## The task
Your answer should be the lines below from the one holding "This screenshot has width=1920, height=1080." through the one holding "How do I perform: Like", copied exactly and with nothing else.

═════ Data shown ═════

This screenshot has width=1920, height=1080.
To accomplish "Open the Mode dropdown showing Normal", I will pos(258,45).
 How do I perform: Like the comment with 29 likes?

═════
═════ Data shown ═════

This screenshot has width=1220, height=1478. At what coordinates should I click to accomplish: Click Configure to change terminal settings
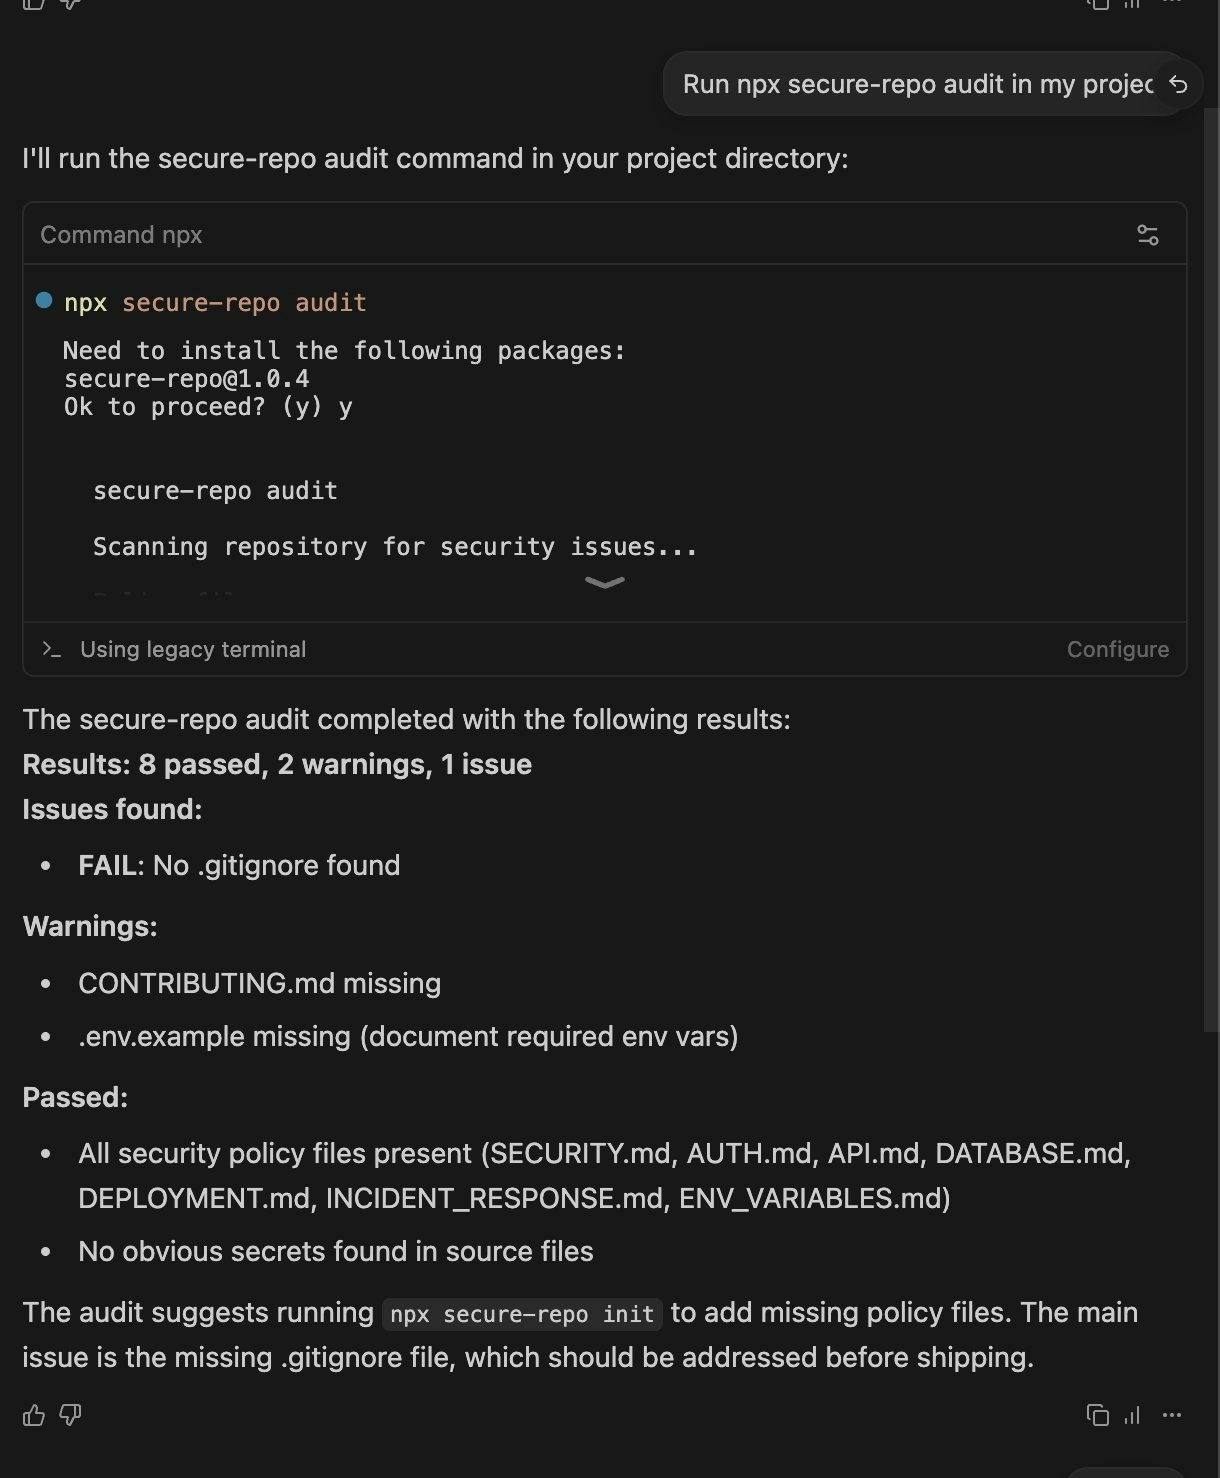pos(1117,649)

═════
═════ Data shown ═════

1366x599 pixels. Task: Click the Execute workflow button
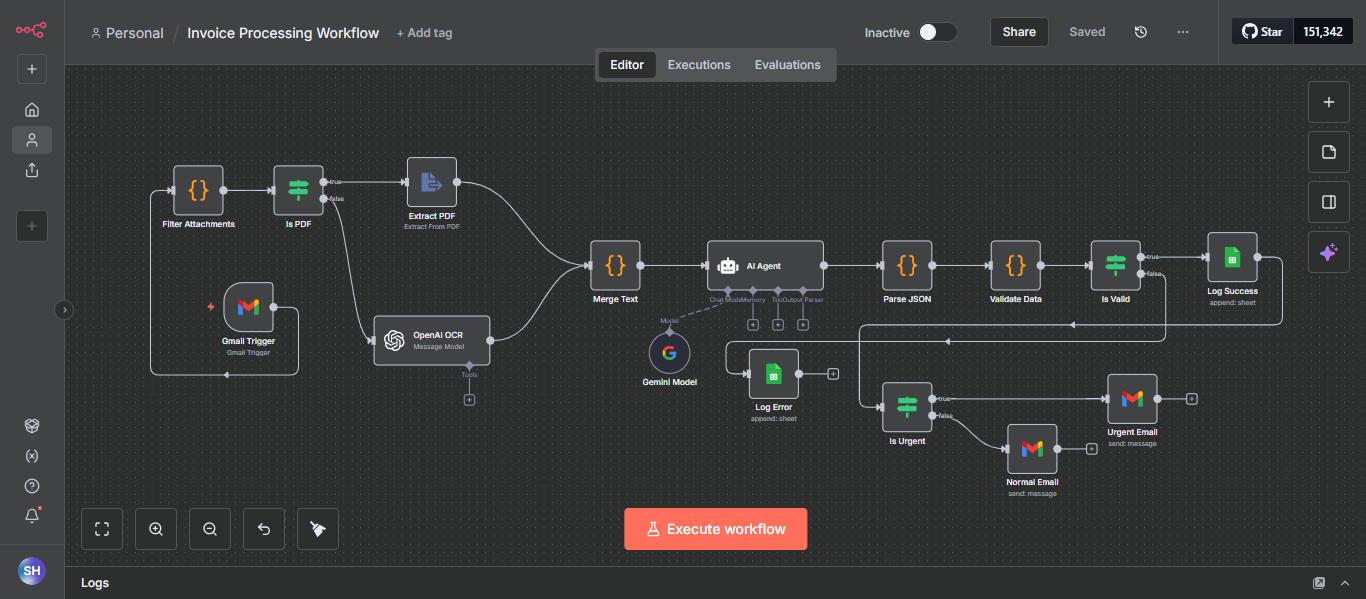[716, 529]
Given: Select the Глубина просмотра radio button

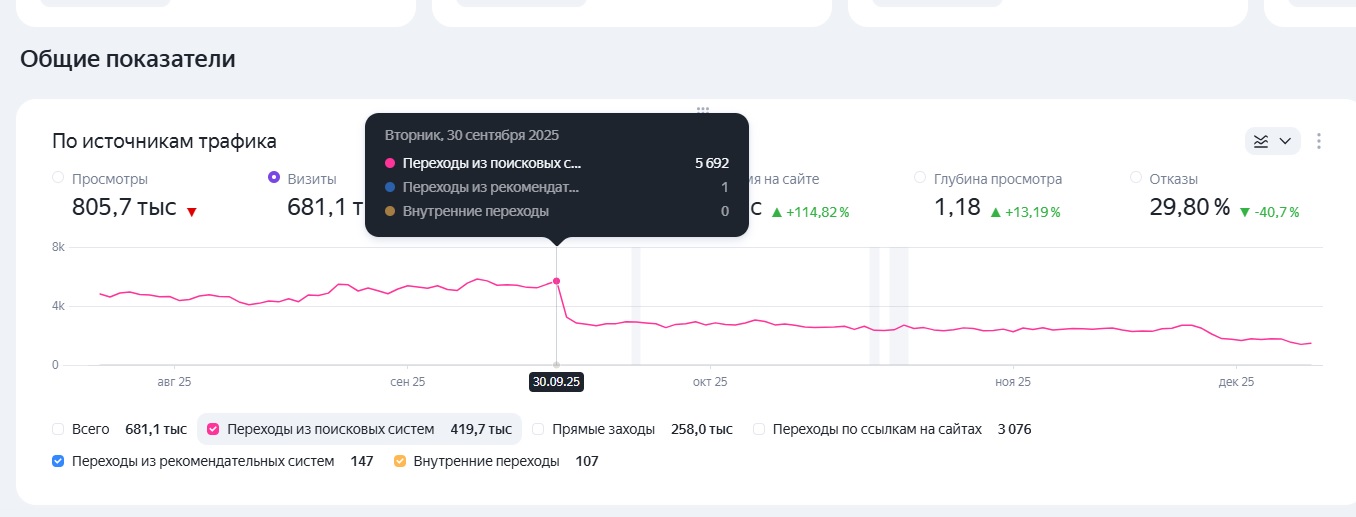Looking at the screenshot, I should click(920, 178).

═════

## Written solution
This screenshot has width=1920, height=1080.
To accomplish "Open the Mode dropdown showing Normal", I will pos(258,45).
 How do I perform: Like the comment with 29 likes?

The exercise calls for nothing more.